— WHAT YOU WILL DO —
For this exercise, return only the lines in the records below from the one holding "This screenshot has height=578, width=738." through the one holding "Task: Click the undo arrow in toolbar", including both, exactly as they appear and without pictures.

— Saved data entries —
==================================================
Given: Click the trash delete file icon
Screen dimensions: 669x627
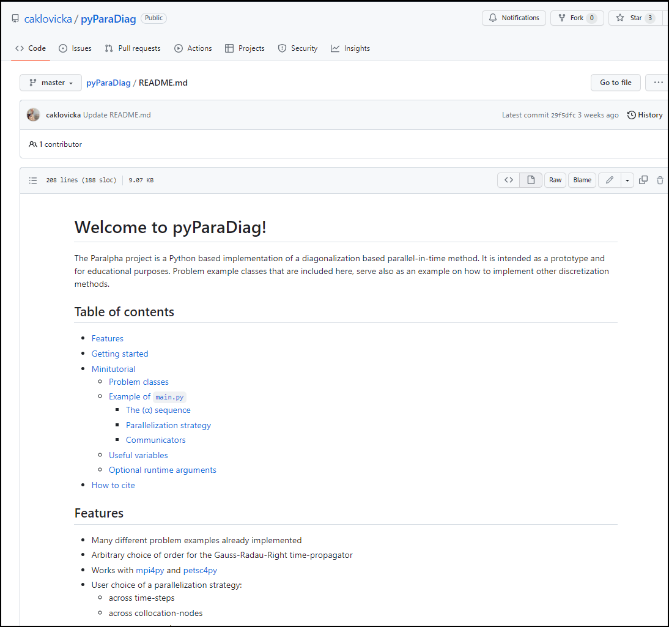Looking at the screenshot, I should click(660, 180).
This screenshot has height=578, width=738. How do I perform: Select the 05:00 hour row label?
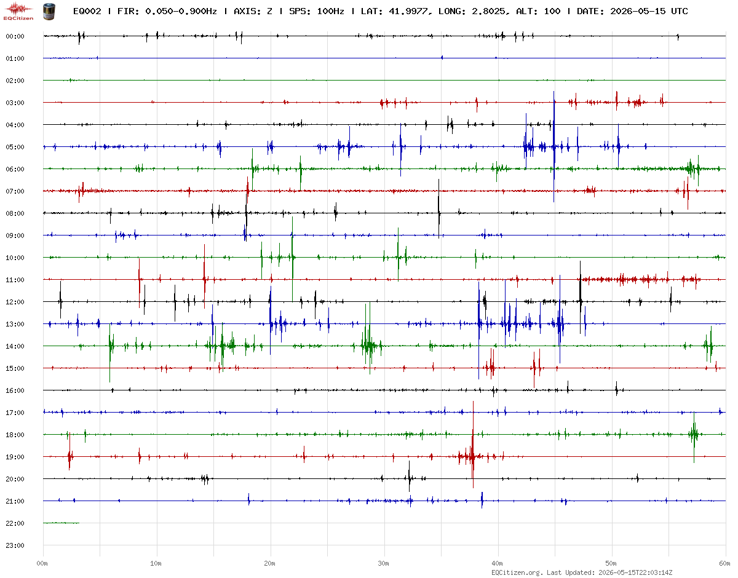(15, 147)
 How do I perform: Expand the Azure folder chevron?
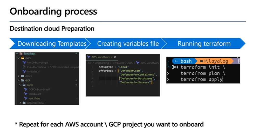(x=19, y=76)
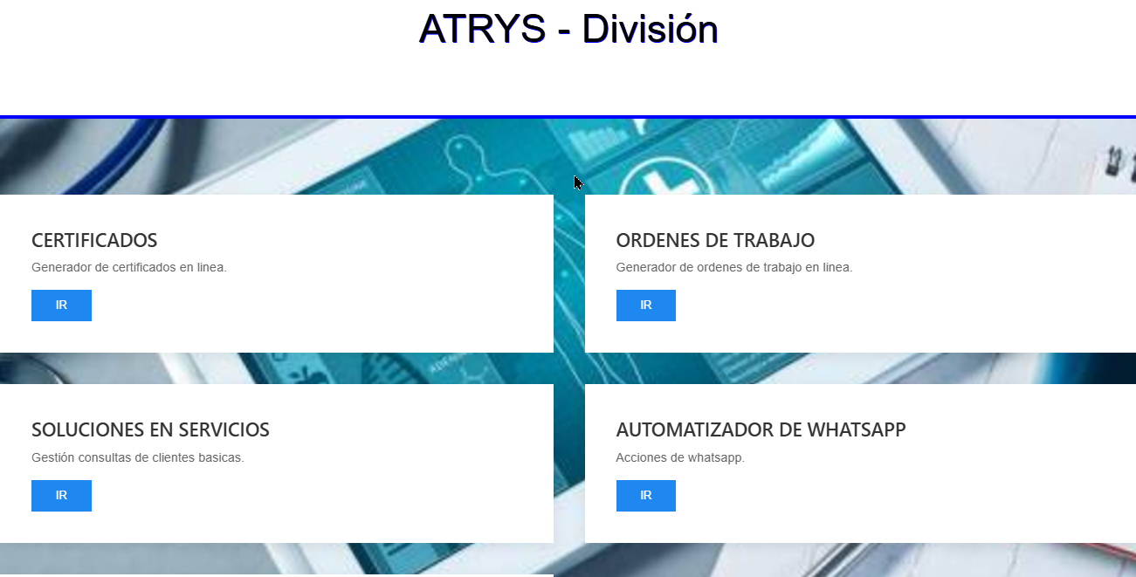This screenshot has width=1136, height=577.
Task: Click the IR button under Certificados
Action: (x=61, y=306)
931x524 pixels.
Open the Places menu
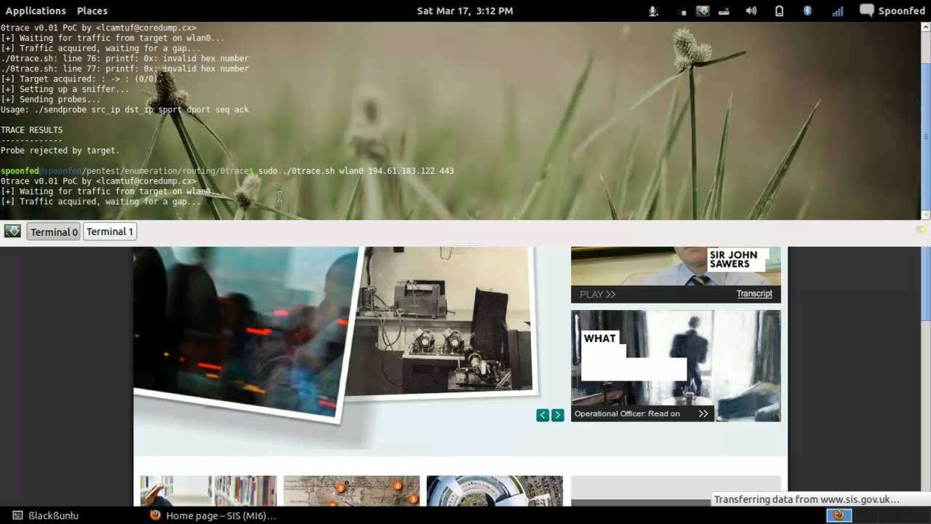92,11
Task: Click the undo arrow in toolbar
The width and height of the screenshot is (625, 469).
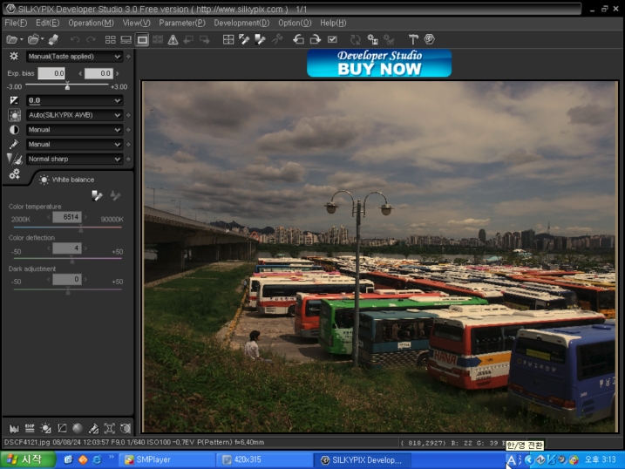Action: click(75, 39)
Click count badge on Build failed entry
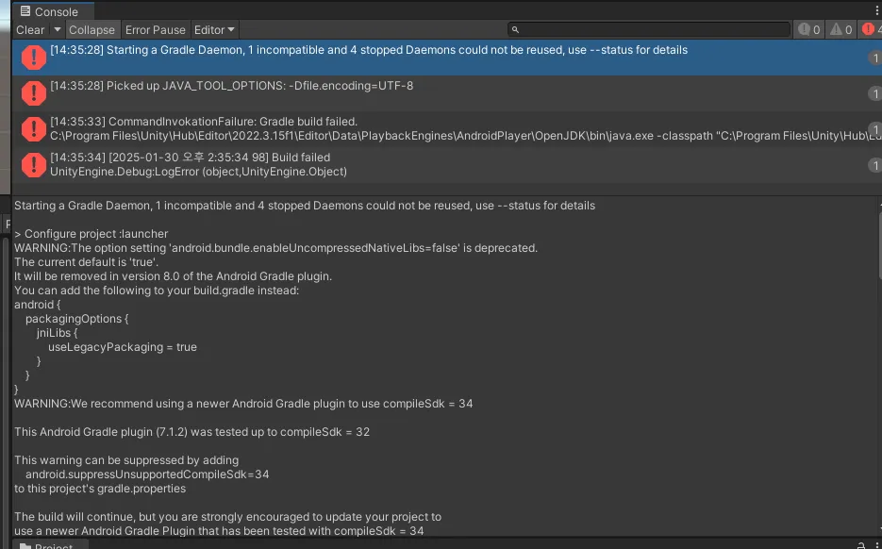Screen dimensions: 882x549 (874, 165)
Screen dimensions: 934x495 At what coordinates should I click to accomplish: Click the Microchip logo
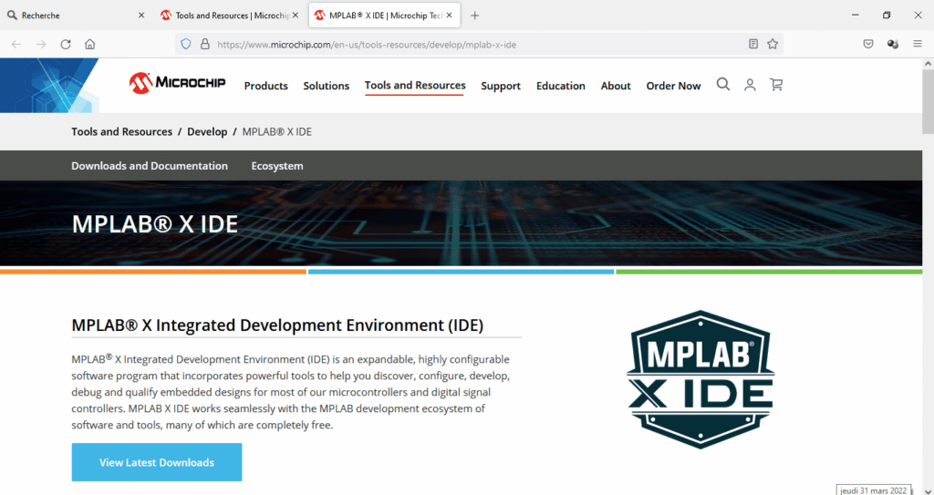(178, 83)
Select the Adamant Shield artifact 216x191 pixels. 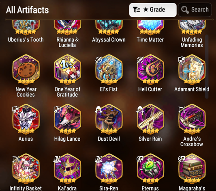(192, 69)
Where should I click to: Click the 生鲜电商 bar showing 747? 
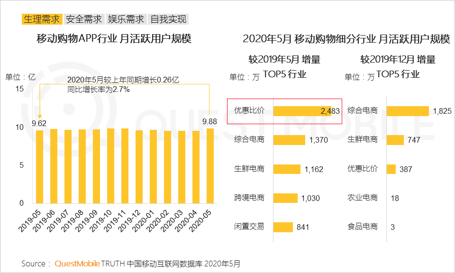(395, 140)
==================================================
— THE COMPLETED TASK —
This screenshot has height=578, width=738. How do I perform: Select the 05:00 hour row label?
(15, 147)
 How do I perform: Expand the Azure folder chevron?
(x=19, y=76)
This screenshot has width=1136, height=577.
Task: Click the IR button under Certificados
Action: (x=61, y=306)
931x524 pixels.
Open the Places menu
92,11
Task: Click the undo arrow in toolbar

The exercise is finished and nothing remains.